Deux types de droit constituent le droit d’auteur : 
 
  • le droit moral : il s’agit de la paternité de l’œuvre et du respect de son intégrité. Par défaut l’œuvre ne peut être dissociée du nom de son auteur, et ne peut être modifiée. 
  • le droit patrimonial : l’auteur est le seul à décider des conditions d’utilisation de son œuvre : où, quand, comment, pour combien de temps, pour combien d’argent elle est partagée (jusqu’à ce que l’œuvre entre dans le domaine public).

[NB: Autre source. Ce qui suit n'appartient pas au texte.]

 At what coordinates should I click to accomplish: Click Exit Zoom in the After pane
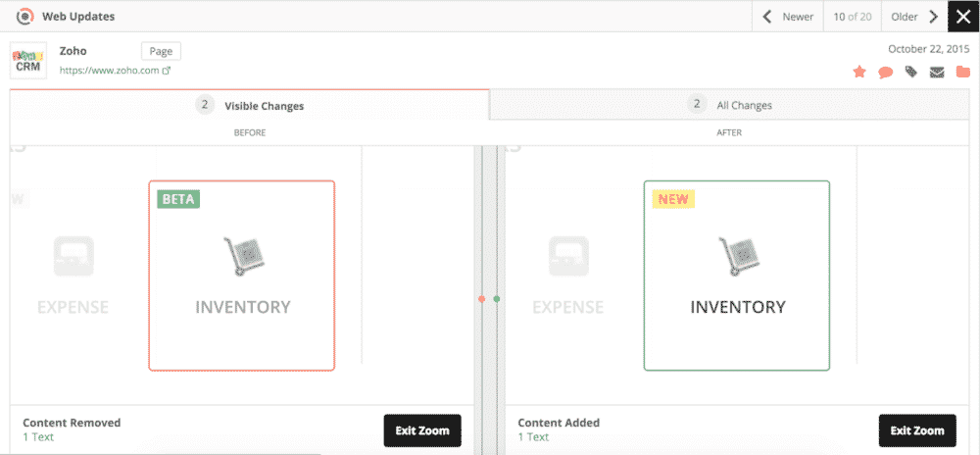coord(917,430)
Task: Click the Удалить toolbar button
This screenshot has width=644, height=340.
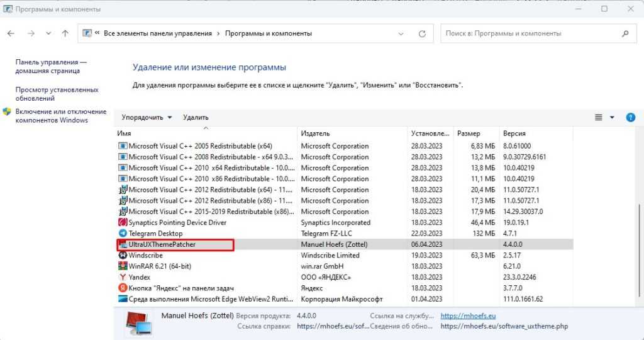Action: 196,117
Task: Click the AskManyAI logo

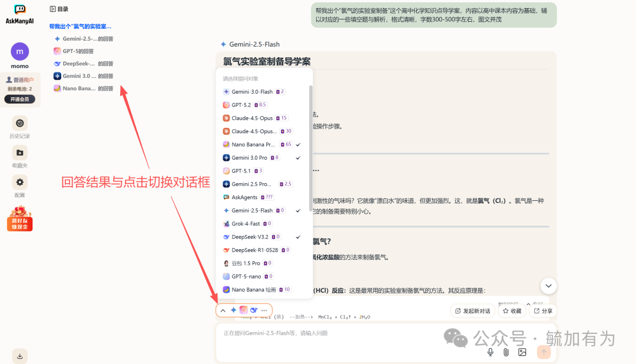Action: coord(19,13)
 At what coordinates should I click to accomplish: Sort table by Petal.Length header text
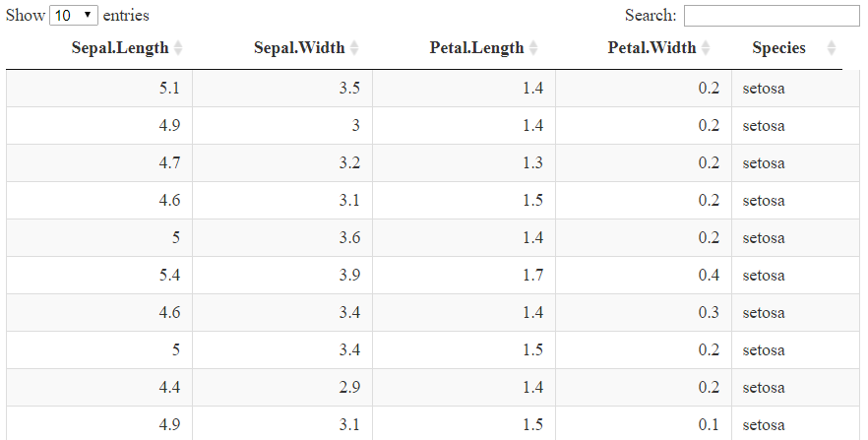pyautogui.click(x=476, y=48)
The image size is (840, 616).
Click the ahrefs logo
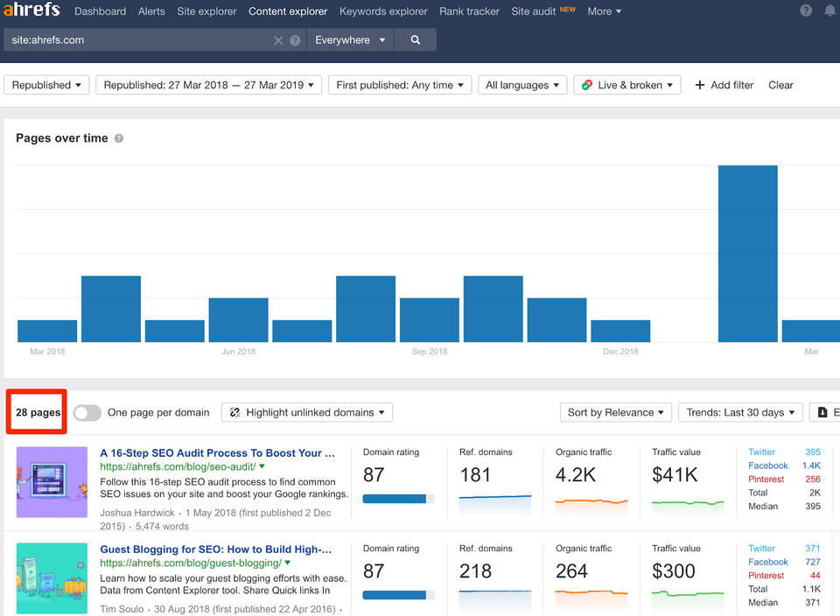pos(31,11)
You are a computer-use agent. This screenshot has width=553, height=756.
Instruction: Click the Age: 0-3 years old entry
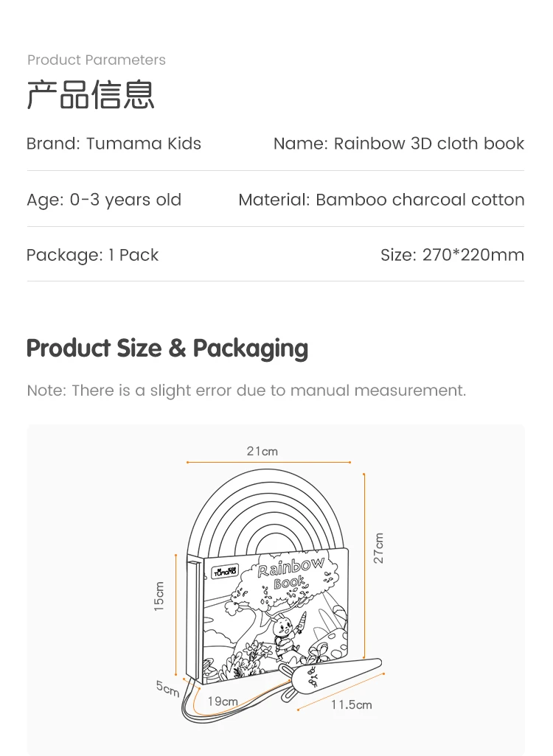point(104,200)
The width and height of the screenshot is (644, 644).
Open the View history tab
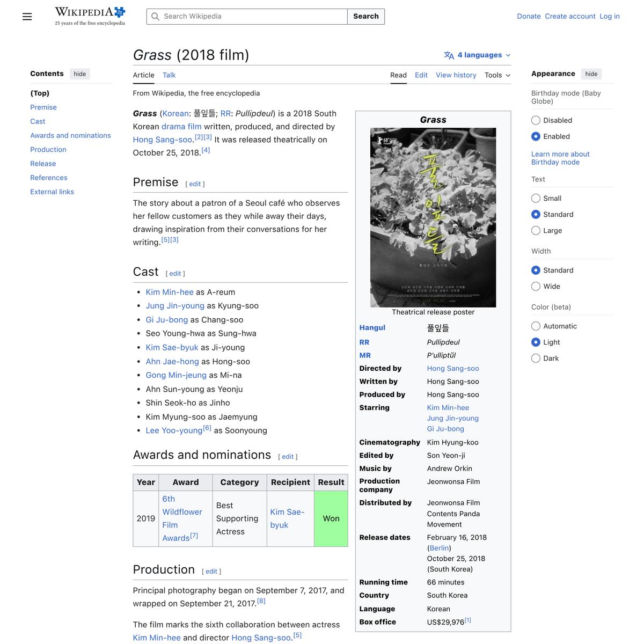tap(456, 75)
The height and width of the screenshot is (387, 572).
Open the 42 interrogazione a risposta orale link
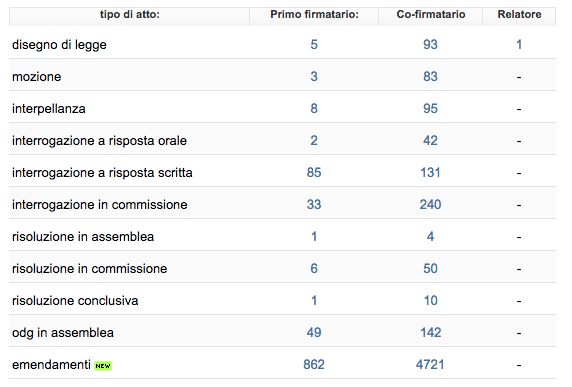point(430,140)
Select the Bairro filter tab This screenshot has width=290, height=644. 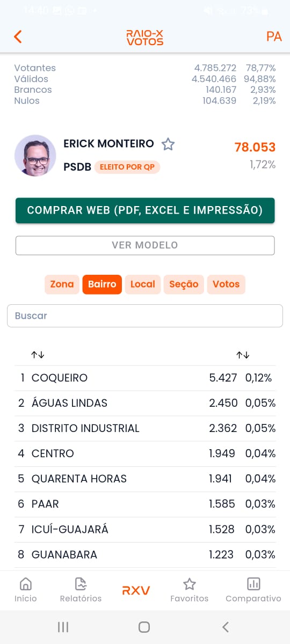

Un contrat peut définir de quelle manière un auteur laisse son œuvre être utilisée par quelqu’un d’autre : un diffuseur, un producteur… souvent en échange d’argent et pour une durée limitée.
 
Les licences libres
L’auteur à la possibilité, en l’indiquant dans son œuvre, d’énoncer sa position sur ses droits. Par exemple s’il veut que son œuvre soit diffusable partout et tout le temps par n’importe qui, ou que son œuvre soit modifiable à volonté et pour n’importe quelle utilisation.
 
L’adhésion à certains types de licences, dites ‘libres’, permet à l’auteur de s’opposer au droit d’auteur, qui vaut d’office. Il suffit d’intégrer l’url ou le logo d’une licence libre au sein de l’œuvre.
 
Voici quelques liens vers des licences libres. Il en existe de nombreuses, chacune ayant ses particularités, ses secteurs d’application, ses restrictions propres.
 
Des outils libres
Au-delà de la diffusion d’œuvres sous licences libres, la question de la fabrication de films en utilisant des outils libres nous paraît aussi importante. Il s’agit d’explorer les outils informatiques libres, tant software (logiciels) que hardware (caméra, ordinateurs), afin d’éviter au maximum la mainmise de l’industrie sur la création filmique et de favoriser l’autonomisation des créateurs.
 
NB : nous organiserons pendant le festival un Open Kino, atelier ouvert de fabrication de films en 72h, uniquement avec des outils libres. Plus d’infos prochainement.

 

Des liens, des idées…
Puisque le film a été créé par l’industrie pour l’industrie, il paraît difficile de l’en faire réellement sortir. Le détournement, la récupération de matériel obsolète, le piratage, le vol… sont aussi des pistes envisagées par certain-es dans cette volonté d’émancipation.
Côté pellicule, un réseau de 42 laboratoires cinématographiques indépendants dans le monde entier oeuvre à une résurrection autonome de la création filmique sur support argentique.